■ YOUR TASK
Copy word for word, please, the lines of the entries below running from the one containing "Edit Juan López's membership with pencil icon" to the one containing "Click the registered", both ends included.

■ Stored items
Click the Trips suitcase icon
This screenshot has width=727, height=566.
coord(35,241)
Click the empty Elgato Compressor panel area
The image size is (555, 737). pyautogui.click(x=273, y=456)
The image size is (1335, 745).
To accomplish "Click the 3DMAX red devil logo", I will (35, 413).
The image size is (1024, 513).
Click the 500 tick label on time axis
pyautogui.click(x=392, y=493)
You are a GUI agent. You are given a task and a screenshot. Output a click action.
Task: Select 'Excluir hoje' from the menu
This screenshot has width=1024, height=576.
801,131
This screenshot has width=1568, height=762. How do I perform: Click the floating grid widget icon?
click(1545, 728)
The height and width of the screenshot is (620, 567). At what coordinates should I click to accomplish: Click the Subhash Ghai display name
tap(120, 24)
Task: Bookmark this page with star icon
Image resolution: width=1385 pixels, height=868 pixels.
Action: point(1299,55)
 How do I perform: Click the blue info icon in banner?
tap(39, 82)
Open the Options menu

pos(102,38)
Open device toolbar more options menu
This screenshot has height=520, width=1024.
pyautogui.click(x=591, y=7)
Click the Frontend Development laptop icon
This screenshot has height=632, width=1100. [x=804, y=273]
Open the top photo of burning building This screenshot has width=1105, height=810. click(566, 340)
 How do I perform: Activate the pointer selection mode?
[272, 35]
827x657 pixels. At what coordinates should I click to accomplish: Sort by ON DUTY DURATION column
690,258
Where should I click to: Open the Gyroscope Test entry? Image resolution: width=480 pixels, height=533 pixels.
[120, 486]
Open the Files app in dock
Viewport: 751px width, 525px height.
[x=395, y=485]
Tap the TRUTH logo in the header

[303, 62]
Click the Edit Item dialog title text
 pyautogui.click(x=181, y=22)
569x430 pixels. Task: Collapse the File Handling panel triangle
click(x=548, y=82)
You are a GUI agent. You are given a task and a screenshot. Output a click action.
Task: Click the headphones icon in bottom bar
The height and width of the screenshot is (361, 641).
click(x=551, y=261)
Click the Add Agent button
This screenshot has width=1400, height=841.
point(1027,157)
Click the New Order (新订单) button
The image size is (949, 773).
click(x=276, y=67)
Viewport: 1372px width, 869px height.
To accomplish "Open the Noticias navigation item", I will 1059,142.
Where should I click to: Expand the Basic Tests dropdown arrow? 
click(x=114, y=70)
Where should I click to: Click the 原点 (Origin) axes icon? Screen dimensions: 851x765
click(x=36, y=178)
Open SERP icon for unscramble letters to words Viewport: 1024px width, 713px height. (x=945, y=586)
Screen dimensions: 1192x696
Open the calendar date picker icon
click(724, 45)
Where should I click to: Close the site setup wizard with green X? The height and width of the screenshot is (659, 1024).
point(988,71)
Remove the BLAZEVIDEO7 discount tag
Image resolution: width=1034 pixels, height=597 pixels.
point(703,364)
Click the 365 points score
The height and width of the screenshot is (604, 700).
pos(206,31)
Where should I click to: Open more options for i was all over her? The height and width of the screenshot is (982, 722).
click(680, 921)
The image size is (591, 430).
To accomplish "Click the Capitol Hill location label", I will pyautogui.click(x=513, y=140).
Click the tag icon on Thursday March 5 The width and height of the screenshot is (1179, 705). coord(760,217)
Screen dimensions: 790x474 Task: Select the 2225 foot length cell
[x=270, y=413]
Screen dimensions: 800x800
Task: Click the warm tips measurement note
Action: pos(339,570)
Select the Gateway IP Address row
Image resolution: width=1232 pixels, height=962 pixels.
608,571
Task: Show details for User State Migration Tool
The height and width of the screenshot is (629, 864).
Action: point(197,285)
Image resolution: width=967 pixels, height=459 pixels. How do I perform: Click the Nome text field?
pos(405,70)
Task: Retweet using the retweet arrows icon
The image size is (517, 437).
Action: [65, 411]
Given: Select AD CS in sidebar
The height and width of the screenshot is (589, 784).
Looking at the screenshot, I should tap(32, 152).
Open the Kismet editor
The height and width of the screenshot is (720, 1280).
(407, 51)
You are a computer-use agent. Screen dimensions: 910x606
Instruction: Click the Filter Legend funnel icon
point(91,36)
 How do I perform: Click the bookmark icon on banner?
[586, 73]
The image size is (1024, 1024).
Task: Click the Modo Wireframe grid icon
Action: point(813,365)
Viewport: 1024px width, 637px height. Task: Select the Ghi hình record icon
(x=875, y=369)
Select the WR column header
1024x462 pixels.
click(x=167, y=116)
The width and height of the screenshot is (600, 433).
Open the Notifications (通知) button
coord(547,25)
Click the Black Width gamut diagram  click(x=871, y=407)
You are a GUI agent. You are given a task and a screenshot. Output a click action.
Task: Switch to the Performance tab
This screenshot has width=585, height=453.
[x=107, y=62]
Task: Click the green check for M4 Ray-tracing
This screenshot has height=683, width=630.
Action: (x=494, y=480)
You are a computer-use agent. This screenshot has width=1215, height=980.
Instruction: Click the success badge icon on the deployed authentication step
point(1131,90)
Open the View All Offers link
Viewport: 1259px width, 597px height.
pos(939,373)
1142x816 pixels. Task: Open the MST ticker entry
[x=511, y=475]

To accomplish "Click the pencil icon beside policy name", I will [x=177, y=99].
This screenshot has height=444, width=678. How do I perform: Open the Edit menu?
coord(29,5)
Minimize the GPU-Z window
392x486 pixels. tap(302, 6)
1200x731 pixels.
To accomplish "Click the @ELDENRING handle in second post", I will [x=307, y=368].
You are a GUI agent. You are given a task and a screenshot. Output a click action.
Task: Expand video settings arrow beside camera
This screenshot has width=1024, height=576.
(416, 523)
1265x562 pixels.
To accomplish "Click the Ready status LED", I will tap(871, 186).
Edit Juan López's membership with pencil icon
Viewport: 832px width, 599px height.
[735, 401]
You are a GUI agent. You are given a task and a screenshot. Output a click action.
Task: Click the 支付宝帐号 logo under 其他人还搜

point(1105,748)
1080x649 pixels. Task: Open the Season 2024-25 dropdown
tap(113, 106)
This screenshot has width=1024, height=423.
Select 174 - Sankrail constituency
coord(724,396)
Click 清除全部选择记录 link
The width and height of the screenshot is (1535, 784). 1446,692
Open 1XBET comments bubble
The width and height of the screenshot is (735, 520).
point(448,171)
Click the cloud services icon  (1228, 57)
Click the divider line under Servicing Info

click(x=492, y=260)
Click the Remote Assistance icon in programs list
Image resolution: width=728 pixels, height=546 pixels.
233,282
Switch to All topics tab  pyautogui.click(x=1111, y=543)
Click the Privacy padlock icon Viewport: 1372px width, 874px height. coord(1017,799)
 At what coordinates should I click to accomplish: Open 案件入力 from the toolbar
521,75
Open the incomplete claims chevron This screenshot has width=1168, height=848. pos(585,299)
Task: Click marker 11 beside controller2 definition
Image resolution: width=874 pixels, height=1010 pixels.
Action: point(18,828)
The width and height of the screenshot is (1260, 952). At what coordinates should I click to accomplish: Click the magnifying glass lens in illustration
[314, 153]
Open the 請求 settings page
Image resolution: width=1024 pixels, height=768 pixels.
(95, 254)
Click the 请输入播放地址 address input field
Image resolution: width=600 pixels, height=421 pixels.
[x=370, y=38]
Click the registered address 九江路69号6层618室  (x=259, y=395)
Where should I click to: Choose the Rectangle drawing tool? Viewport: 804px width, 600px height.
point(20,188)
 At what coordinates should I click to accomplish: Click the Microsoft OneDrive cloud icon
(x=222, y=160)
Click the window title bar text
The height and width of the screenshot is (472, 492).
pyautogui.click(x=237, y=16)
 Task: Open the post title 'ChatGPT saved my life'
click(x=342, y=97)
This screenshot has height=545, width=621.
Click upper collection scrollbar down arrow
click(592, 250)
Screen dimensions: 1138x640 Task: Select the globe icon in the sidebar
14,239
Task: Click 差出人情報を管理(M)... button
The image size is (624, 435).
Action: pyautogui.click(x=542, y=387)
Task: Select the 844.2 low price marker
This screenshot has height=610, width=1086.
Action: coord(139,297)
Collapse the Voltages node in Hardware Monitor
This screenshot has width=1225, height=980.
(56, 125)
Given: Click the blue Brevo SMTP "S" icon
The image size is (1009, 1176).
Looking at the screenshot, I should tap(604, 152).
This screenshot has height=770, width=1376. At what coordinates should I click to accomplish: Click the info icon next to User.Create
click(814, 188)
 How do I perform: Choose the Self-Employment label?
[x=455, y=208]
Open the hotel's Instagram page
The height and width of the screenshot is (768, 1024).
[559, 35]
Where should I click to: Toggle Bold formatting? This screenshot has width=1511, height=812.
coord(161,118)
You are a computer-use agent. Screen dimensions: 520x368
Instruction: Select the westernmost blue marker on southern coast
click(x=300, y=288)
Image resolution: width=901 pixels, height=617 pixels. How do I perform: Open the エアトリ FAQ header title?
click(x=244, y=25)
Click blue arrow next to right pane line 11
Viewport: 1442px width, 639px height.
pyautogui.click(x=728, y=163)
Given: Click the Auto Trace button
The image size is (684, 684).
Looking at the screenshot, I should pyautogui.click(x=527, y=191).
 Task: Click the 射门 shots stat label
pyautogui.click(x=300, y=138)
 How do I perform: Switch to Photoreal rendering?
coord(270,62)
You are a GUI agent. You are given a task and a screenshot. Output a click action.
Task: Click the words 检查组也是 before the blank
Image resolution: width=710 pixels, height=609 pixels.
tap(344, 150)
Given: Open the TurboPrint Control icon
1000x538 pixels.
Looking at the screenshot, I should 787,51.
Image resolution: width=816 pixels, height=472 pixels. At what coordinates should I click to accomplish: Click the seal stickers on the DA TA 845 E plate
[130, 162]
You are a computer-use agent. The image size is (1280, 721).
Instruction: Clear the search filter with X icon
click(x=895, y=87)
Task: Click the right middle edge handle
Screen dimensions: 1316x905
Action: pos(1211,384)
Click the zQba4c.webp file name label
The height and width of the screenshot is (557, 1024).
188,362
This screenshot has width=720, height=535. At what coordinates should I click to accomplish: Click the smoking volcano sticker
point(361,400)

■ EXPECTED ANSWER
Edit Juan López's membership with pencil icon
Viewport: 832px width, 599px height.
[735, 401]
You are a GUI agent. You are given a task and a screenshot. Output a click action.
Task: Click the 支付宝帐号 logo under 其他人还搜

point(1105,748)
1080x649 pixels. Task: Open the Season 2024-25 dropdown
tap(113, 106)
This screenshot has width=1024, height=423.
Select 174 - Sankrail constituency
coord(724,396)
Click 清除全部选择记录 link
The width and height of the screenshot is (1535, 784). 1446,692
Open 1XBET comments bubble
The width and height of the screenshot is (735, 520).
point(448,171)
Click the cloud services icon  (1228, 57)
Click the divider line under Servicing Info

click(x=492, y=260)
Click the Remote Assistance icon in programs list
Image resolution: width=728 pixels, height=546 pixels.
233,282
Switch to All topics tab  pyautogui.click(x=1111, y=543)
Click the Privacy padlock icon Viewport: 1372px width, 874px height. coord(1017,799)
 At what coordinates should I click to accomplish: Open 案件入力 from the toolbar
521,75
Open the incomplete claims chevron This screenshot has width=1168, height=848. pos(585,299)
Task: Click marker 11 beside controller2 definition
Image resolution: width=874 pixels, height=1010 pixels.
Action: point(18,828)
The width and height of the screenshot is (1260, 952). At what coordinates should I click to accomplish: Click the magnifying glass lens in illustration
[314, 153]
Open the 請求 settings page
Image resolution: width=1024 pixels, height=768 pixels.
(95, 254)
Click the 请输入播放地址 address input field
Image resolution: width=600 pixels, height=421 pixels.
[x=370, y=38]
Click the registered address 九江路69号6层618室  (x=259, y=395)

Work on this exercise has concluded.